Comment surmonter ces défis ?
«Je m’impose avec mon travail. J’essaie de faire également un travail impeccable.(…) Avec les personnes ressources tout ce que je fais, c’est vraiment rester professionnelle. J’essaie de toutes mes forces pour banaliser toutes les avances et rester professionnelle et quand je reste professionnelle, les personnes ressources me respectent(…) Je fais de mon mieux, pour terminer mon travail à 16h, je tâche d’être à la maison vers 16 ,17h et les journées de samedi et dimanche, je les consacrent uniquement à ma famille, je travaille rarement ces deux jours»
Un message aux femmes qui sont dans la presse.

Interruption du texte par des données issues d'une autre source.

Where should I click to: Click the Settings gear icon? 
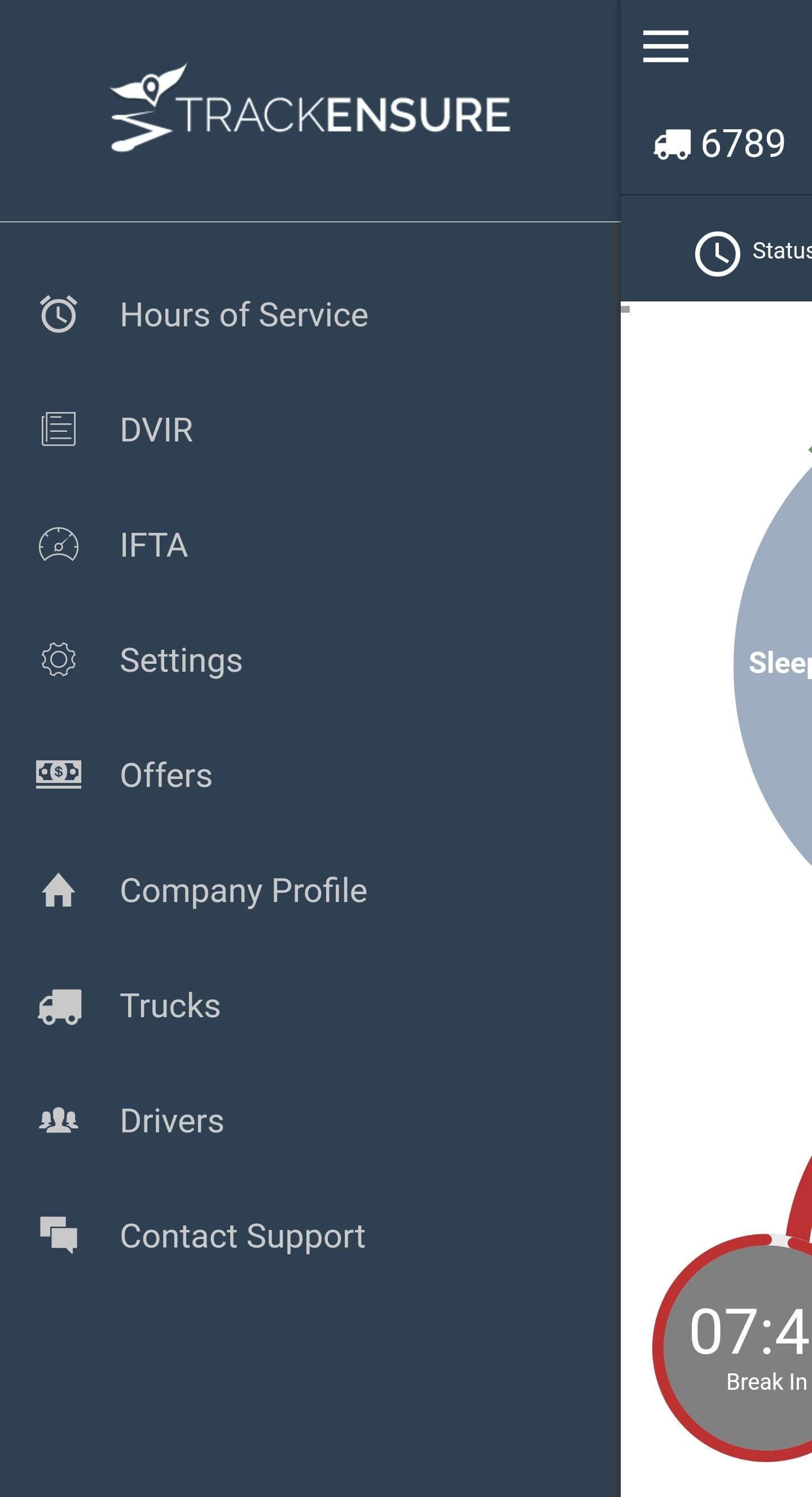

«Je demande aux femmes qui sont dans la presse de se distinguer parmi les hommes vraiment au vrai sens du terme, il ne faut pas rester là et attendre à ce qu’on vous colle un sujet, imposez-vous dans la rédaction parceque la conférence de rédaction n’est une parole d’évangile non!! Il faut vraiment discuter, convaincre sur votre sujet. Il faut convaincre que vous pouvez également aller sur ce terrain. Ce n’est pas seulement qu’on doit vous envoyer sur des terrains des chiens écrasés,des déchets…»
Comme projet d’avenir, Esther Kanga compte approfondir ses connaissances en vidéo et photographie. Aussi suivre une formation en conception des design professionnels.
Étant directrice du groupe de presse Jambo, cette dame au courage exceptionnel, indique qu’elle veut faire connaître ce media au grand public grâce à un programme auréolé des innovations pour le bien des auditeurs.
En somme, la lauréate du prix JDH 2021 invite la communauté à combattre les violences sexuelles et celles basées sur genre.
Ensuite, elle appelle les autorités à prendre des mesures pour sanctionner les auteurs de ces violences.
Et de conclure : « Aux hommes et femmes qui lisent cet article, de comprendre que l’équité du genre n’est une révolte. Mais c’est une complémentarité dans la vie. On se compléte mutuellement, pour que nous puissions contribuer au développement de notre pays.»